Despite those concerns, state officials and company proponents seemed undeterred and eager to move forward as quickly as possible, possibly having test plant in place by 2027 . . . the same year as DJ is slated to be decommissioned as a coal-fired power plant.
The reactor demonstration project will be a fully functioning power plant and is intended to validate the design, construction and operational features of the Natrium technology, according to a press release from PacifiCorp.
The project features a 345 MW sodium-cooled fast reactor with a molten salt-based energy storage system. The storage technology can boost the system’s output to 500 MW of power for more than five-and-a-half-hours when needed, which is equivalent to the energy required to power around 400,000 homes.
Gordon said he is thrilled “to see Wyoming selected for this demonstration pilot project. Our great state is the perfect place for this type of innovative utility facility and our experienced workforce is looking forward to the jobs this project will provide. I have always supported an all-of-the-above energy portfolio for our electric utilities. Our state continues to pave the way for the future of energy, and Wyoming should be the place where innovative energy technologies are taken to commercialization.”

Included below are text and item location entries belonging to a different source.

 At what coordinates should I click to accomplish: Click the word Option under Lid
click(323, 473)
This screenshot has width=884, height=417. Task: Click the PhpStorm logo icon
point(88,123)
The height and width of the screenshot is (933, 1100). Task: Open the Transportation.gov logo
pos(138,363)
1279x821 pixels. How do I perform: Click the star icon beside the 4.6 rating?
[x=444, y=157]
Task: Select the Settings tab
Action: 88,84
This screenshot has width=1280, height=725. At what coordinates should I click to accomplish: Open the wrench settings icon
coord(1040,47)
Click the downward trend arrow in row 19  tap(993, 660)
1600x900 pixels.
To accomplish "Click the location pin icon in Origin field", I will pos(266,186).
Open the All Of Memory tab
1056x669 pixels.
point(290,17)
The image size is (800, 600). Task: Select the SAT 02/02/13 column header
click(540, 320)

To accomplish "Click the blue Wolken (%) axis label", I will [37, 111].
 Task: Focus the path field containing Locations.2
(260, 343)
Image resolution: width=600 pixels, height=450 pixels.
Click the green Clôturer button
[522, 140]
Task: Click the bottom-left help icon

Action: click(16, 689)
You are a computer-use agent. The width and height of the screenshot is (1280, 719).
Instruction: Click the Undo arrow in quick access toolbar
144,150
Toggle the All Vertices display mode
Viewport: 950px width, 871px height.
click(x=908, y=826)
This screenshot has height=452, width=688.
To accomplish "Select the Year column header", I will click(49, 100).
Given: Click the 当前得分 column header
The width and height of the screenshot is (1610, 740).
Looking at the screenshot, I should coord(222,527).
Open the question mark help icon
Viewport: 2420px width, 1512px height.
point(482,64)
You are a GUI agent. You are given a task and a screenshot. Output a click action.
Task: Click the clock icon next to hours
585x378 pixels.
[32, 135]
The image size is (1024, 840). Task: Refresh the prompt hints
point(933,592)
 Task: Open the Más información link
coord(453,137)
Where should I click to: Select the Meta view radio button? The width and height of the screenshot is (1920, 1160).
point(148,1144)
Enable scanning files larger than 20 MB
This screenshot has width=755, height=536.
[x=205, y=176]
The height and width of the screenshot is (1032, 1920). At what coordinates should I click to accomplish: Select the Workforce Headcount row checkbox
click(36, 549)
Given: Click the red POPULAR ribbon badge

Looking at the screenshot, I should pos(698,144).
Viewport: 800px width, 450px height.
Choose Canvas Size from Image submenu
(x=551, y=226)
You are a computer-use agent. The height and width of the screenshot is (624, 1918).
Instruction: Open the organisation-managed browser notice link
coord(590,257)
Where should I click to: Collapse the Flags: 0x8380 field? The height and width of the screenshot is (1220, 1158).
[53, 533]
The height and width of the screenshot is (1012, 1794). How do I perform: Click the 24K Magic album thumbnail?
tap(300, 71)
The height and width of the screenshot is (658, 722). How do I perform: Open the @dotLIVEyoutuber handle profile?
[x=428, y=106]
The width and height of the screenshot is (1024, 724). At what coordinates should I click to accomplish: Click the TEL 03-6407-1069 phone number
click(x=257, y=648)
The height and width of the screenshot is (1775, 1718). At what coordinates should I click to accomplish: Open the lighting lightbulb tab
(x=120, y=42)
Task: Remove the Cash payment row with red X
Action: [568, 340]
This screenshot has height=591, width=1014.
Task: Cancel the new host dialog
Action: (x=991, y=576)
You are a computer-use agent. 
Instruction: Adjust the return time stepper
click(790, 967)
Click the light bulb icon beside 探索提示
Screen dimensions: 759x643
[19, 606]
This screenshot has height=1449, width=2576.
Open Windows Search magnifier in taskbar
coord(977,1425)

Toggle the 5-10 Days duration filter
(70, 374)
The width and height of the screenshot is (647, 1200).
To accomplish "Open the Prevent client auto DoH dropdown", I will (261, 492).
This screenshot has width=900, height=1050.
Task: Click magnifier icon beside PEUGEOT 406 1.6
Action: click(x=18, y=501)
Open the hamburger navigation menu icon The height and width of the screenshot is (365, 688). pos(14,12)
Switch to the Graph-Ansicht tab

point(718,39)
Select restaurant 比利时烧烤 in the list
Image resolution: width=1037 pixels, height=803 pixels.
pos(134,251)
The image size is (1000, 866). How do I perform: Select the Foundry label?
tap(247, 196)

The U.S. Department of Energy, through its Advanced Reactor Demonstration Program (ARDP), awarded TerraPower $80 million in initial funding in October 2020 to demonstrate the Natrium technology. TerraPower signed the cooperative agreement with DOE in May.
Coal unit retirement dates from PacifiCorp’s 2019 plan have Jim Bridger unit one set to retire in 2023, unit 2 in 2028 and units 3-4 in 2037; Naughton units 1-2 to retire in 2025; and DJ in 2027. A revised plan is scheduled to be released this fall.